SET EXERCISE – Could you copy out, word for word, the lines of the data below from the one containing "has width=969, height=409." through the one containing "pos(93,101)", inclusive?

DATA –
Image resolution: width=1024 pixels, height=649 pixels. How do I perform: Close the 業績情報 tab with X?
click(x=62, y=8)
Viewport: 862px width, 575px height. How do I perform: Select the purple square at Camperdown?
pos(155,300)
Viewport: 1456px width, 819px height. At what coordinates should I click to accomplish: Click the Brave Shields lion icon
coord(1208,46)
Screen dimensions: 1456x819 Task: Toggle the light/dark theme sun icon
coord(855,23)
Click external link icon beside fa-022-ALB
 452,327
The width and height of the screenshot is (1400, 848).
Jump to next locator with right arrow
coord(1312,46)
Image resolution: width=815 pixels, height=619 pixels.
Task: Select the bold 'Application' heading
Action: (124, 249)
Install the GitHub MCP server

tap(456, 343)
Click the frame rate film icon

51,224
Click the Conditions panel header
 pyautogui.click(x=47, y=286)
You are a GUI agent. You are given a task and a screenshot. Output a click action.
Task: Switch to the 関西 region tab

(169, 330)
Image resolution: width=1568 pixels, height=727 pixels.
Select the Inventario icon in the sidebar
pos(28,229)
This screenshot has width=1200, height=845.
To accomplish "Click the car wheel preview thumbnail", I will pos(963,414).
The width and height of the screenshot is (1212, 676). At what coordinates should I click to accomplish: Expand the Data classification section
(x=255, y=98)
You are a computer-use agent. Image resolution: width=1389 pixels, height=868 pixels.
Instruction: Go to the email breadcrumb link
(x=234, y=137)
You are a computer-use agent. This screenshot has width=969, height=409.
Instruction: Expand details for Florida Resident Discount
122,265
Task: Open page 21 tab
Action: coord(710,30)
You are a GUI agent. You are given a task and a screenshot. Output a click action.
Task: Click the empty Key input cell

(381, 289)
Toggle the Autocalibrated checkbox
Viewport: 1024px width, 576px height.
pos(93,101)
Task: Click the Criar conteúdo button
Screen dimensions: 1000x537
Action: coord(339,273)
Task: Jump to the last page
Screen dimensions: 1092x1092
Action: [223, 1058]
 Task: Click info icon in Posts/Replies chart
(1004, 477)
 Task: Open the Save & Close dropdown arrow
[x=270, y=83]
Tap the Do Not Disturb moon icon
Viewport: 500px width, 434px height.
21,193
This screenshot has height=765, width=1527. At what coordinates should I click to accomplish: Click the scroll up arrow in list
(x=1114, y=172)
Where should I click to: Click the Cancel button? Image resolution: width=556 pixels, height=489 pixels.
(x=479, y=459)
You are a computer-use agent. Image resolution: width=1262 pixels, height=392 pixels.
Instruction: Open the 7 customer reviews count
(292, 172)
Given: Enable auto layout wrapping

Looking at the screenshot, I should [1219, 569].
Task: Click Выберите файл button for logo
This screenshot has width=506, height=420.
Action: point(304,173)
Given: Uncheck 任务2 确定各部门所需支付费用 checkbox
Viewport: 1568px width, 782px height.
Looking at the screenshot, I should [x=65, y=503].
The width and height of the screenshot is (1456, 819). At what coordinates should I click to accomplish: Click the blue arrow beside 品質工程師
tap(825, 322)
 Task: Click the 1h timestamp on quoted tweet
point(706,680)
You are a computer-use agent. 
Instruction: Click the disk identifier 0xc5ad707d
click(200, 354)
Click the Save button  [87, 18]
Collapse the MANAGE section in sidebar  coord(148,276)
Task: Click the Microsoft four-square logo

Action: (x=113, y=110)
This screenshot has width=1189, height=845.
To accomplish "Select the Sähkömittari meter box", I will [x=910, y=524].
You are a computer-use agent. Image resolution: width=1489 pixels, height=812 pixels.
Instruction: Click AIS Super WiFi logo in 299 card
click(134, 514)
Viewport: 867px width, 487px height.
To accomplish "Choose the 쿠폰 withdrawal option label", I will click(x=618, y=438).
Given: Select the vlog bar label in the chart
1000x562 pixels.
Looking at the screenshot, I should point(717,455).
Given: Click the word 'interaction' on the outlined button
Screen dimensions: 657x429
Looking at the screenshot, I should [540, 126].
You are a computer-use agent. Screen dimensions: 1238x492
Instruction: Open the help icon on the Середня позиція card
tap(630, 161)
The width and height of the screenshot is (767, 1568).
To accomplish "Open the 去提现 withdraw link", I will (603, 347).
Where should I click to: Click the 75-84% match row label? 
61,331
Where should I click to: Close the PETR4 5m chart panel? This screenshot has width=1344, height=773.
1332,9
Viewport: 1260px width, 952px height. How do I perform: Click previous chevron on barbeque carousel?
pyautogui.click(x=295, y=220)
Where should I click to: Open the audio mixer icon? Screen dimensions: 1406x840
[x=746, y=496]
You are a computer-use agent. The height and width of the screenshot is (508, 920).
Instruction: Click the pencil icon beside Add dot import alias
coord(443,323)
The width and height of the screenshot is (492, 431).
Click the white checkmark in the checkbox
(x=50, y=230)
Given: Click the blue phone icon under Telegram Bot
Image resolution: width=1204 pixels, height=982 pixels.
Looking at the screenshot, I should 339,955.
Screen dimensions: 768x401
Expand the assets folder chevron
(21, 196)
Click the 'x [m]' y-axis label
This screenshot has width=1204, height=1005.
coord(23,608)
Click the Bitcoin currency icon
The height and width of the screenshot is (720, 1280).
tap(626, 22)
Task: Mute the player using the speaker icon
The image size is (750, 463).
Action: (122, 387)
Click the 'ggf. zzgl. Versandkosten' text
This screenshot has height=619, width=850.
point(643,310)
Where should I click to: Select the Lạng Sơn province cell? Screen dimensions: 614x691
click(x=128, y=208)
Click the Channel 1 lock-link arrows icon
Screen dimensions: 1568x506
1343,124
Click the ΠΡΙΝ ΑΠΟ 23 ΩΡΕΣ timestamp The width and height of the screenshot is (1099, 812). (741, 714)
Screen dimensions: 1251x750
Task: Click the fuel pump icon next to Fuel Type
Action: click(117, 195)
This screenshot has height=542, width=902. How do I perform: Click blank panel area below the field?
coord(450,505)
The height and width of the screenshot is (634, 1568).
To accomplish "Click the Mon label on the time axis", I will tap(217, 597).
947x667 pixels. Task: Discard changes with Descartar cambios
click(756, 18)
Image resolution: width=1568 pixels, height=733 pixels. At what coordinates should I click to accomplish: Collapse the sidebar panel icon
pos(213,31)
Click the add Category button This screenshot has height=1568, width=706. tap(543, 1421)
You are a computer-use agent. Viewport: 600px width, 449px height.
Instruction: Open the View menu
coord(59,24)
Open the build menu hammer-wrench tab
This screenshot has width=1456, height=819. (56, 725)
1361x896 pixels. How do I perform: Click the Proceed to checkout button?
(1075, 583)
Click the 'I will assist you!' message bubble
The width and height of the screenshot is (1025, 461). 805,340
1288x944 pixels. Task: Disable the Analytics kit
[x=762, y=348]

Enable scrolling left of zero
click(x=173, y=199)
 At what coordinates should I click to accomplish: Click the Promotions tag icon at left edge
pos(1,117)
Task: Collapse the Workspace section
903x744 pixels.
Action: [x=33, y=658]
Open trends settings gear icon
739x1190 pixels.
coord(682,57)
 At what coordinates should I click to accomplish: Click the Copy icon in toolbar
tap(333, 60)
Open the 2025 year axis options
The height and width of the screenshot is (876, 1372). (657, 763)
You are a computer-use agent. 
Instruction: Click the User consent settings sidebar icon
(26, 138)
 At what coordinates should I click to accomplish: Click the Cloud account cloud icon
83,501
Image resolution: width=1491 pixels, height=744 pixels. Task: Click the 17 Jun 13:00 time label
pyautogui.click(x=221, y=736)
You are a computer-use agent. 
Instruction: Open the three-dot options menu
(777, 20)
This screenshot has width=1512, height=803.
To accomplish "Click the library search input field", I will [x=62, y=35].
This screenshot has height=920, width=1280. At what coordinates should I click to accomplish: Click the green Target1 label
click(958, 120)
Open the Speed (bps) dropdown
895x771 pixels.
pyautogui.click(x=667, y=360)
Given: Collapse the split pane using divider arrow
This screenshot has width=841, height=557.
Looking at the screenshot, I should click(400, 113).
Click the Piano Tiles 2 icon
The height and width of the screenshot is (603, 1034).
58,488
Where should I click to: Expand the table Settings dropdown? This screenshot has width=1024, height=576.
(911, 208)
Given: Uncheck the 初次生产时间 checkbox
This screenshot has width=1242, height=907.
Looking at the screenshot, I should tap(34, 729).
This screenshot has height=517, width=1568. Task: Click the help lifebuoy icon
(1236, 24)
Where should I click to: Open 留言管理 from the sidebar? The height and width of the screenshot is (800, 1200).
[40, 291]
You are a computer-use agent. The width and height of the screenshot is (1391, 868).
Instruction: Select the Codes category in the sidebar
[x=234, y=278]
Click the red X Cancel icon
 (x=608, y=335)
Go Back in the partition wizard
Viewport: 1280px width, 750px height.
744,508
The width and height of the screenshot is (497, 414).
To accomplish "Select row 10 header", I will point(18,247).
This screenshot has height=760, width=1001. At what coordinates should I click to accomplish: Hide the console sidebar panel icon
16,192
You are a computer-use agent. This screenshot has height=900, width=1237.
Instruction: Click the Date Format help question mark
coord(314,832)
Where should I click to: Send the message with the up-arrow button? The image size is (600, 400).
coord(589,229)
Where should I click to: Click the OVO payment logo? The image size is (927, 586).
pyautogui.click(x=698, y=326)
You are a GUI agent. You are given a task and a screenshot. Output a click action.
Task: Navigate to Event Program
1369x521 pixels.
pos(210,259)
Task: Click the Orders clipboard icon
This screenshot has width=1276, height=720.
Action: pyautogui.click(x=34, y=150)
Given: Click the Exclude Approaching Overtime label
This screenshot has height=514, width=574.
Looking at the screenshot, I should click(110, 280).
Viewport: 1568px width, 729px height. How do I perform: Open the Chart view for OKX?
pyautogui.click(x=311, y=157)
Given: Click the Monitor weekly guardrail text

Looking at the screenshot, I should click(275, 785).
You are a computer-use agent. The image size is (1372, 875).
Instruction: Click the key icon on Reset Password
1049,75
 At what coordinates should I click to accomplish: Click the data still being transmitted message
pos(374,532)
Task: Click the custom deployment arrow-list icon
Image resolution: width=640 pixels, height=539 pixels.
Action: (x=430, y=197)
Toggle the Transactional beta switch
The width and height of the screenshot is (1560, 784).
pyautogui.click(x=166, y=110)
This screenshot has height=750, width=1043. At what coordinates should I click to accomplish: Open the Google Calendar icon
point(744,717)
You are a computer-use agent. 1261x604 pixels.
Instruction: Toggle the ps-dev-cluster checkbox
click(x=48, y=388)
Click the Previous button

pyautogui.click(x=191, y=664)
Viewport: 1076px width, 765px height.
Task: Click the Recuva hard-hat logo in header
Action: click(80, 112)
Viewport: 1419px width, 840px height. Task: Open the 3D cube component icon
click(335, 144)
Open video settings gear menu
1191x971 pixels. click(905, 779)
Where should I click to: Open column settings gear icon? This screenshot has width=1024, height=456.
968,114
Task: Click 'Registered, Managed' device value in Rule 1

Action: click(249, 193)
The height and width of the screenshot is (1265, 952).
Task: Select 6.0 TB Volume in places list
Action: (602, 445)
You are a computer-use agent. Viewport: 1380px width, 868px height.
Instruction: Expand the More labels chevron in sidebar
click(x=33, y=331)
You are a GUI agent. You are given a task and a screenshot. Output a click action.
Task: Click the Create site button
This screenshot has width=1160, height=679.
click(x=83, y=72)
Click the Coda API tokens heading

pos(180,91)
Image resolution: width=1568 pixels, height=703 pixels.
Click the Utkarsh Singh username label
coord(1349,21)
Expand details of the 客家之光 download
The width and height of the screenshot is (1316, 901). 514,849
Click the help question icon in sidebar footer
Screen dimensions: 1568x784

THE OUTPUT –
You are a computer-use agent. This screenshot has width=969, height=409.
Instruction: Expand details for Florida Resident Discount
122,265
Task: Open page 21 tab
Action: coord(710,30)
You are a GUI agent. You are given a task and a screenshot. Output a click action.
Task: Click the empty Key input cell

(381, 289)
Toggle the Autocalibrated checkbox
Viewport: 1024px width, 576px height.
pos(93,101)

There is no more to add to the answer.